Now, it would be dishonest not to point out that many British journalists are guilty of this practice. In America, if a journalist lifts a quote from elsewhere, the custom is to provide a source, i.e. “as Negri said in Negri on Negri …”, but in Britain there’s no hard and fast rule. What’s curious about this case is that, in general, the lower down the professional totem pole, the more likely a journalist is to indulge in these cut-and-paste shortcuts. For someone of Hari’s stature to be found guilty of it – a winner of the Orwell Prize, no less – is unusual. Hari is a holier-than-thou, butter-wouldn’t-melt-in-my-mouth, supercilious Lefty, not a tabloid hack.
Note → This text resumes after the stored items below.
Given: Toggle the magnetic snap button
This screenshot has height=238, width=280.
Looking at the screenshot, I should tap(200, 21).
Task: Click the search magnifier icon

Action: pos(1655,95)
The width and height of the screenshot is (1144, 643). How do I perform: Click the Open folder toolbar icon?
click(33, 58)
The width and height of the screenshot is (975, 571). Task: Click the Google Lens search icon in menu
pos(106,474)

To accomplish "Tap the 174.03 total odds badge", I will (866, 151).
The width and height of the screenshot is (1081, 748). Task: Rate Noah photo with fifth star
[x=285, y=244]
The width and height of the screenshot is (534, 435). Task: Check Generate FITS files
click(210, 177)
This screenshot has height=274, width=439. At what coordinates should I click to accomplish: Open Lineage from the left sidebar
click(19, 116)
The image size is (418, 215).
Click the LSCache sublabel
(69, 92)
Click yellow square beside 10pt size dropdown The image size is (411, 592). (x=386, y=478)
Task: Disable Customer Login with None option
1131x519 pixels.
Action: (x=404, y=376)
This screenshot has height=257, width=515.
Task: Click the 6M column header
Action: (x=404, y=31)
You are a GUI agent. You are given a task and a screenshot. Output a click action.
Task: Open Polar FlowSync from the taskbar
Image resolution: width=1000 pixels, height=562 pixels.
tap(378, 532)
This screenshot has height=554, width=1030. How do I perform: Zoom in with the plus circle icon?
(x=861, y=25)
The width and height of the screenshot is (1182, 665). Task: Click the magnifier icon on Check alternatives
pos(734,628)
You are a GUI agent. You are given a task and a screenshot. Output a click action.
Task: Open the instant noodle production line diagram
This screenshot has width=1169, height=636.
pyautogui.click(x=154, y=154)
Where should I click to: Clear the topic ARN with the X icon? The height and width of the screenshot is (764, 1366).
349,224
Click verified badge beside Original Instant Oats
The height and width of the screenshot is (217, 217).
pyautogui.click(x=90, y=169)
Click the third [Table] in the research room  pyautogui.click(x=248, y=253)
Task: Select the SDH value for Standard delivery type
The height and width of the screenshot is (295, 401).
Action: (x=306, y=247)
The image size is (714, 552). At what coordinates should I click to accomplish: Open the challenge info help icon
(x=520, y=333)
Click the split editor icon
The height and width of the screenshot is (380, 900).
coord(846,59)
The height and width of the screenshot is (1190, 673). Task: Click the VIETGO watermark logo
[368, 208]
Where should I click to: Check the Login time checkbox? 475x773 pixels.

American-style standards of professionalism have long been more of a suggestion than a tradition in the British press, where the newspapers have overt political stances, the Murdoch tabloids hack the phones of celebrities, potentially libelous stories are printed in “satirical” magazines, and most of the papers are constantly sniping at one another. All of this means that UK newspapers are much livelier and more fun than their American counterparts, with the circulation numbers to prove it. It also means that every now and then someone is accused of making things up, and then a bunch of longtime journalists share stories of editors inserting fiction into their copy or what-have-you. (“He told me to put that in, and — you’ve guessed it — he cut out my disclaimer, and the piece appeared the next morning claiming that the Museum of London had found a Roman brothel.”)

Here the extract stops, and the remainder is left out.